I have a python generator that does work that produces a large amount of data, which uses up a lot of ram. Is there a way of detecting if the processed data has been “consumed” by the code which is using the generator, and if so, pause until it is consumed?
def multi_grab(urls,proxy=None,ref=None,xpath=False,compress=True,delay=10,pool_size=50,retries=1,http_obj=None):
if proxy is not None:
proxy = web.ProxyManager(proxy,delay=delay)
pool_size = len(pool_size.records)
work_pool = pool.Pool(pool_size)
partial_grab = partial(grab,proxy=proxy,post=None,ref=ref,xpath=xpath,compress=compress,include_url=True,retries=retries,http_obj=http_obj)

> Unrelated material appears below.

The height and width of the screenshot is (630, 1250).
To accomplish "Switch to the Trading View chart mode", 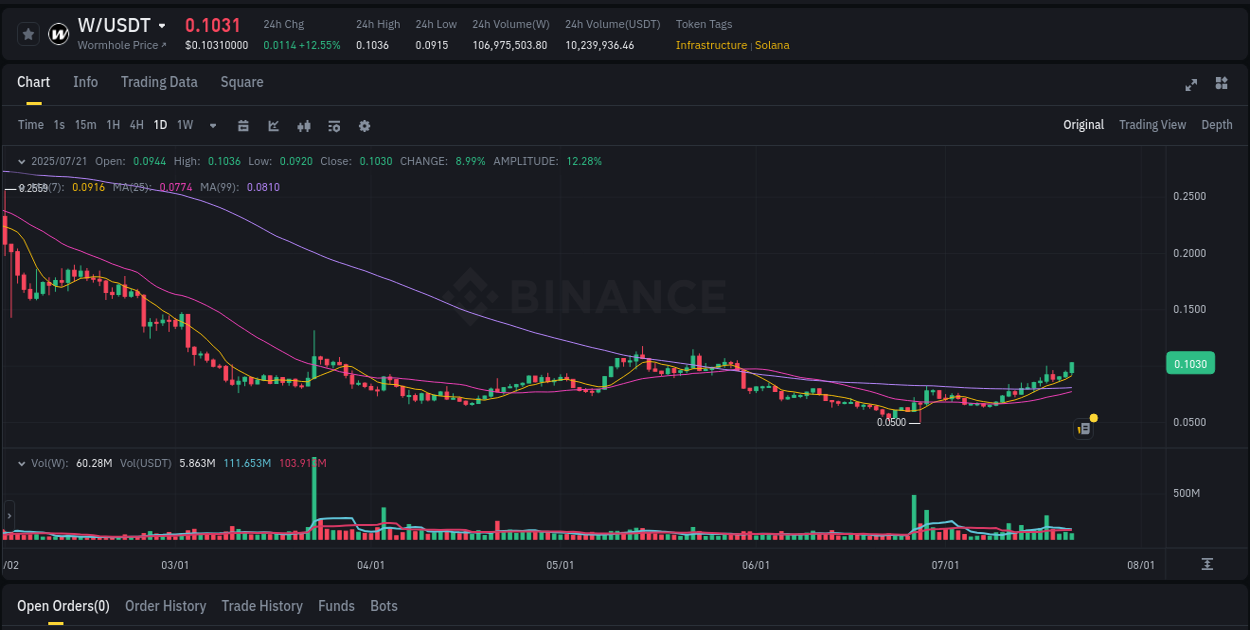I will point(1152,125).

for result in work_pool.imap_unordered(partial_grab,urls):
if result:
yield result
run from:
if __name__ == '__main__':
links = set(link for link in grab('http://www.reddit.com',xpath=True).xpath('//a/@href') if link.startswith('http') and 'reddit' not in link)

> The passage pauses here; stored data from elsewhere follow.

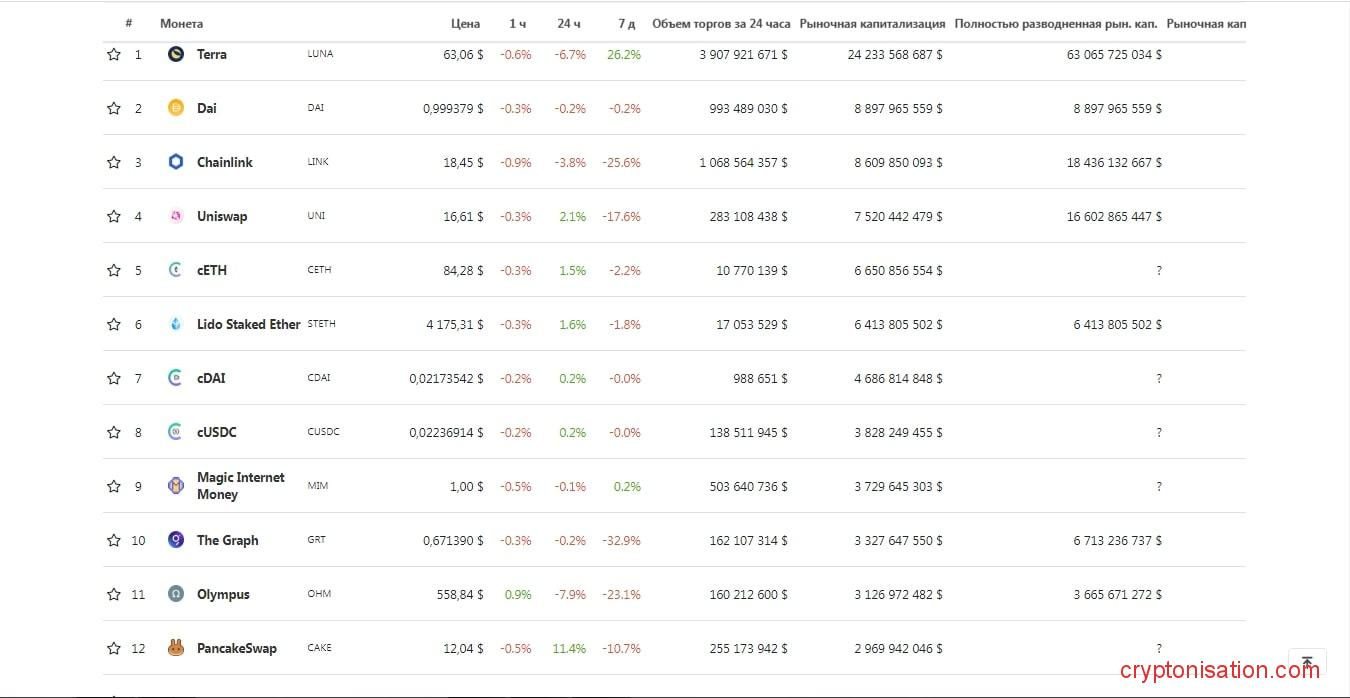
Task: Sort by Объем торгов за 24 часа header
Action: click(721, 24)
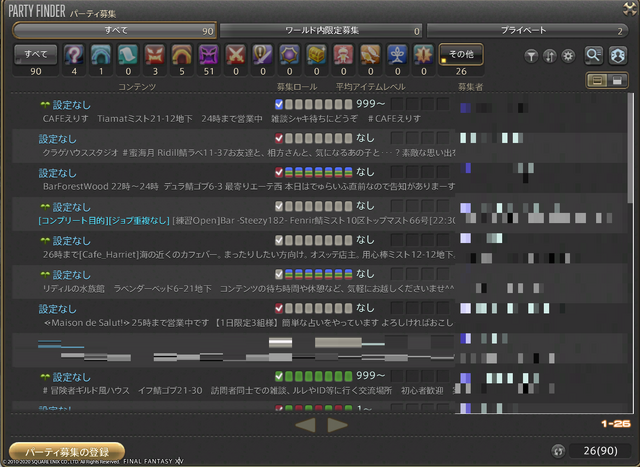
Task: Open the two-person recruiter search icon
Action: [x=619, y=56]
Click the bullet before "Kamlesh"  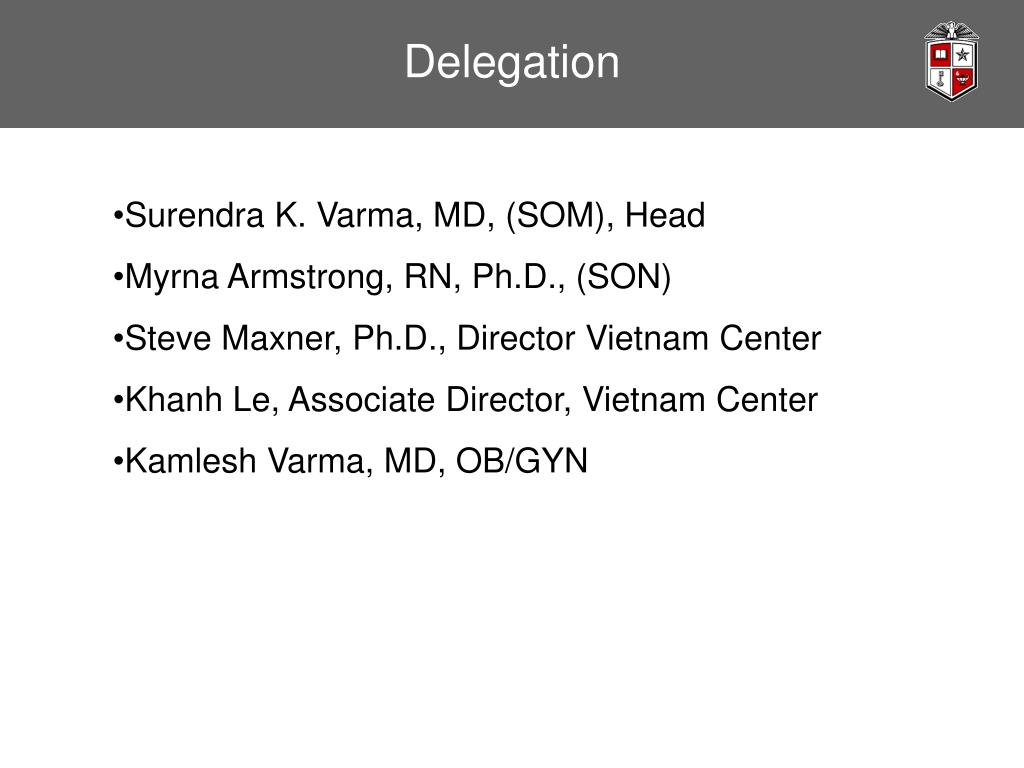pyautogui.click(x=118, y=461)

print '%s links' % len(links)
counter = 1
for url, data in multi_grab(links,pool_size=10):
print 'got', url, counter, len(data)
counter += 1
A generator simply yields values. There’s no way for the generator to know what’s being done with them.
But the generator also pauses constantly, as the caller does whatever it does. It doesn’t execute again until the caller invokes it to get the next value. It doesn’t run on a separate thread or anything. It sounds like you have a misconception about how generators work. Can you show some code?